J’ai également participé à la création du Réseau Villes Régions Monde (VRM) en collaboration avec son fondateur Jean-Pierre Collin de l’INRS. Ce dernier a été un bon mobilisateur pour mettre en place des réseaux de collaborations en études urbaines entre les universités. VRM a grandement contribué à la reconnaissance de la pertinence sociale des projets menés au CRAD et aussi à assurer un financement externe.
Il y a un rayonnement international qui s’est développé au CRAD à travers les collaborations avec des chercheurs comme Christophe Claramunt de l’École Navale, Florent Joerin de l’Ecole Polytechnique Fédérale de Lausanne et Phillipe Gerber de l’ISER du Luxembourg. Ces collaborations m’ont permis de développer des amitiés, de voyager et ont élargi le spectre de mes projets, les thématiques étaient très variées : mobilité transfrontalière, psychologie de l’environnement, mobilité spatiale et trajectoires résidentielles.
Quelle est la contribution des recherches du CRAD à l’évolution des débats en aménagement du
territoire ?
Dans le dossier des enjeux des transports à Québec, la perception de la population est qu’il y a des problèmes de congestion et que le jour où l’autoroute sera construite, il va y avoir de la fluidité alors que toutes les recherches démontrent qu’à long terme, l’ajout d’autoroutes créé de l’étalement et coûte extrêmement cher en infrastructures. Il y a un avantage économique pour les ménages à s’établir en périphérie et tant qu’on aura un système voulant que les municipalités se financent à partir des taxes foncières, on restera dans un cercle vicieux. J’ai coproduit un rapport pour la Ville de Québec qui démontrait qu’il y aurait moins de GES si on construit dans le secteur déjà desservi par les services. (Figure 2)
Il faut avoir une vision d’ensemble des coûts-bénéfices reliés aux projets, se prononcer avec des nuances et proposer des solutions. Le coût social et économique du développement urbain axé sur le transport automobile est énorme. L’achat d’une voiture électrique n’est pas possible pour tous les ménages. Le fait de miser uniquement sur cette stratégie en matière de mobilité durable aura pour effet d’augmenter le clivage social entre ceux qui pourront s’en procurer une et ceux qui ne pourront pas.

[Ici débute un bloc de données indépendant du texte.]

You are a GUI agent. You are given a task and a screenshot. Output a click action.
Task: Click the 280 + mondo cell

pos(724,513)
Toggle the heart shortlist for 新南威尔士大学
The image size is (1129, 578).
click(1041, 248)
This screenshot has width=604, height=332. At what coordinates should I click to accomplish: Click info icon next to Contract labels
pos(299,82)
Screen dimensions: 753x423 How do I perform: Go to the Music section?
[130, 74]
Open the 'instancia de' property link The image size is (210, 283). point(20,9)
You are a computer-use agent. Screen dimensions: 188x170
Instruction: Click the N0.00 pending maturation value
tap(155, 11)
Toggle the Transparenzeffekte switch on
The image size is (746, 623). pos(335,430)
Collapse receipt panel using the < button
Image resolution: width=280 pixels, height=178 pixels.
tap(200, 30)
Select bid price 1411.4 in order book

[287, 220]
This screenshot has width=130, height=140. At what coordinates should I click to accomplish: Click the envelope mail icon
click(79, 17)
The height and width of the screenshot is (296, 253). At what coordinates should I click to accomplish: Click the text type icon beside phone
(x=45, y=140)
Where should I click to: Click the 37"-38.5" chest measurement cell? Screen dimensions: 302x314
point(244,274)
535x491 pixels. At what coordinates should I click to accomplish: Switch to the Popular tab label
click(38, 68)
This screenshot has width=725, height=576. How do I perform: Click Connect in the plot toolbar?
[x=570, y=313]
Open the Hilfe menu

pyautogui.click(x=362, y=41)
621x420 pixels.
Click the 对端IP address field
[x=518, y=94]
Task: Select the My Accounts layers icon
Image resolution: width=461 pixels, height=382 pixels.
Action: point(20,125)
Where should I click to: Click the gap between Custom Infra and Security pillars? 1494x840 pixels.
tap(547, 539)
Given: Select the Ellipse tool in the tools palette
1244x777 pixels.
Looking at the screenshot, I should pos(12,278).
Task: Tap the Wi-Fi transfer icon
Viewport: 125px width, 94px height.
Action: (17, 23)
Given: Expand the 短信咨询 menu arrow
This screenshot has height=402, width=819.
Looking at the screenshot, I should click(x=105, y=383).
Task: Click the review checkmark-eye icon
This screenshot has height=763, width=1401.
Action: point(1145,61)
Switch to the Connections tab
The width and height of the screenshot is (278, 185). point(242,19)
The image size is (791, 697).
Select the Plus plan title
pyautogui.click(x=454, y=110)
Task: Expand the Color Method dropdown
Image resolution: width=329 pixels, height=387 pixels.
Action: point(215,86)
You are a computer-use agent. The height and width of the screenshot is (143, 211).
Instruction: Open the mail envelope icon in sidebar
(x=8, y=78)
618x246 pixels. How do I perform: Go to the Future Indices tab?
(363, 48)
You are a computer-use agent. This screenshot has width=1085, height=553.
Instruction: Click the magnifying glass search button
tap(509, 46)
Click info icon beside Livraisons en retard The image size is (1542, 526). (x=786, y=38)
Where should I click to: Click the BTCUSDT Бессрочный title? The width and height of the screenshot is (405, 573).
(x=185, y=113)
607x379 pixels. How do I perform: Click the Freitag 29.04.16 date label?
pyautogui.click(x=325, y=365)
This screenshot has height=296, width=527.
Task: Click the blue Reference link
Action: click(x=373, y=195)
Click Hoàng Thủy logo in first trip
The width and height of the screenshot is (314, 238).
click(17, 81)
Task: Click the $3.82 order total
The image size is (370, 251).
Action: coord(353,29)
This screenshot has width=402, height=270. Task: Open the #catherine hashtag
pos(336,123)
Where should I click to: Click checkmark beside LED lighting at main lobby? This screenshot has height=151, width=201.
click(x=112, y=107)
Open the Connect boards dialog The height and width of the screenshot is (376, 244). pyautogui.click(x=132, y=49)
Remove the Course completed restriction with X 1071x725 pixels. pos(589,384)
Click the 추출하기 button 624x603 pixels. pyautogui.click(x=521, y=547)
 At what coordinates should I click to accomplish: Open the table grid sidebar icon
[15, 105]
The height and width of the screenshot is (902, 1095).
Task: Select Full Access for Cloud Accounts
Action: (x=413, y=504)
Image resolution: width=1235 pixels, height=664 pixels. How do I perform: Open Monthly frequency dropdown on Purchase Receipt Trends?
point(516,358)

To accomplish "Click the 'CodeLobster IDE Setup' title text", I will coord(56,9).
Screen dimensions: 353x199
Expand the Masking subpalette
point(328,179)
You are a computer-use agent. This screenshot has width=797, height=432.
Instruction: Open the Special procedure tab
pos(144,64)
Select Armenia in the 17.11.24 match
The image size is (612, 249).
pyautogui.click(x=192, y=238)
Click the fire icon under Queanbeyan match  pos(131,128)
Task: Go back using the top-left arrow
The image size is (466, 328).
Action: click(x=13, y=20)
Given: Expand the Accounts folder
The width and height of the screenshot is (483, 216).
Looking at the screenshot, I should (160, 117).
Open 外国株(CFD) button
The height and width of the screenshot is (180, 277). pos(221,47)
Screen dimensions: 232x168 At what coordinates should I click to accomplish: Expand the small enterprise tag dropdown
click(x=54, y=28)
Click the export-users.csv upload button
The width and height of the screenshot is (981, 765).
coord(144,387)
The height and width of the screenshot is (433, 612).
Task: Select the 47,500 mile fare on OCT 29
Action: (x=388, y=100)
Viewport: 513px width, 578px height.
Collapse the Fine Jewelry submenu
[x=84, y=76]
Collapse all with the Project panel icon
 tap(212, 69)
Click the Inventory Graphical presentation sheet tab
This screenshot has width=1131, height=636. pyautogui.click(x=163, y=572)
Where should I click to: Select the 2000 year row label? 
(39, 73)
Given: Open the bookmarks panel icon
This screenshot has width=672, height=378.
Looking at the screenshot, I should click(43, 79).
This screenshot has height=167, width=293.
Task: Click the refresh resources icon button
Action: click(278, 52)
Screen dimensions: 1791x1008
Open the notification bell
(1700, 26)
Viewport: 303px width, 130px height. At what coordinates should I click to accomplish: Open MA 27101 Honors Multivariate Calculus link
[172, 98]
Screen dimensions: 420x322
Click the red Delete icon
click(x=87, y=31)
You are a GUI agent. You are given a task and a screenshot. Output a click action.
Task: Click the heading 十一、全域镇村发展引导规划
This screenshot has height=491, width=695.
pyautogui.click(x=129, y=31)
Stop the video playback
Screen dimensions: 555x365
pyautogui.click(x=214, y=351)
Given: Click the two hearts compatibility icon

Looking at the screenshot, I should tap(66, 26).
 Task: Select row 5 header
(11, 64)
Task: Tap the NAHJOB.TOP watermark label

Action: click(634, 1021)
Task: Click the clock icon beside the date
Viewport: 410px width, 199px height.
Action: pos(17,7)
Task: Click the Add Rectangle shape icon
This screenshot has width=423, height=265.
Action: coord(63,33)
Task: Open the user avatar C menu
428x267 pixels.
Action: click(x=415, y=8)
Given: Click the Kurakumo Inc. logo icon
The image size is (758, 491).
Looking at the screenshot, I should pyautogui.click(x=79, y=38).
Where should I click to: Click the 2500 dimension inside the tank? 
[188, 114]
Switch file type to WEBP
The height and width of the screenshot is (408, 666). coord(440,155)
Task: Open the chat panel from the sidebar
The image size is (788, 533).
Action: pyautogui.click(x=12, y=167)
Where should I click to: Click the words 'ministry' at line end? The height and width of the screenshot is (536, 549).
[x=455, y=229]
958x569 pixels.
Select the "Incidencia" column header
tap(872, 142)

L’aide à la décision et les charrettes permettent d’aller capter les préoccupations de la population et c’est nécessaire. Mais il faut aussi influencer les décideurs. Les changements requièrent une intervention à trois niveaux: 1) au niveau de la population; 2) au niveau technique; et 3) au niveau politique. Des groupes comme Vivre en ville arrivent à influencer au niveau local mais si on veut influencer à l’échelle globale, il faut aller au niveau politique (municipalités, ministères). Il faudrait avoir une fiscalité qui favorise l’établissement des ménages au centre-ville afin de limiter l’étalement. Les promoteurs sont intéressés par la proposition des Transit Oriented Development (TOD), mais les tours à condos ne conviennent pas à tout le monde. Il faut aussi des logements abordables et des espaces verts.
Comment voyez-vous l’avenir de la recherche en aménagement du territoire ?
Les bouleversements climatiques et sociologiques qui se pointent à l’horizon me préoccupent. Les migrations de populations vont amener des enjeux géopolitiques. Les frontières du Canada étant relativement perméables aux migrants du continent américain, nous allons faire face à des questions morales concernant l’accueil des réfugiés climatiques car leur nombre est appelé à augmenter.
Alimenter la communication avec la population est un défi pour le CRAD. Les interventions avec des groupes comme Vivre en ville, Accès transports viables, le RTC, des ordres professionnels, des municipalités permettent de trouver des applications à nos recherches. Les travaux de Geneviève Cloutier sur la participation citoyenne par exemple apportent un éclairage nécessaire à propos des mécanismes visant à impliquer la population dans les projets d’aménagement. Je pense qu’il y a du travail à faire au Québec pour mieux impliquer les citoyens. C’est sûr qu’il va toujours y avoir de la résistance mais l’urgence climatique nous oblige à avoir une approche qui favorise la diversification des modes de transports. Comme chercheur, on a une propension naturelle vers la recherche fondamentale car ça permet d’innover, mais il faut un bon dosage de recherche fondamentale et appliquée.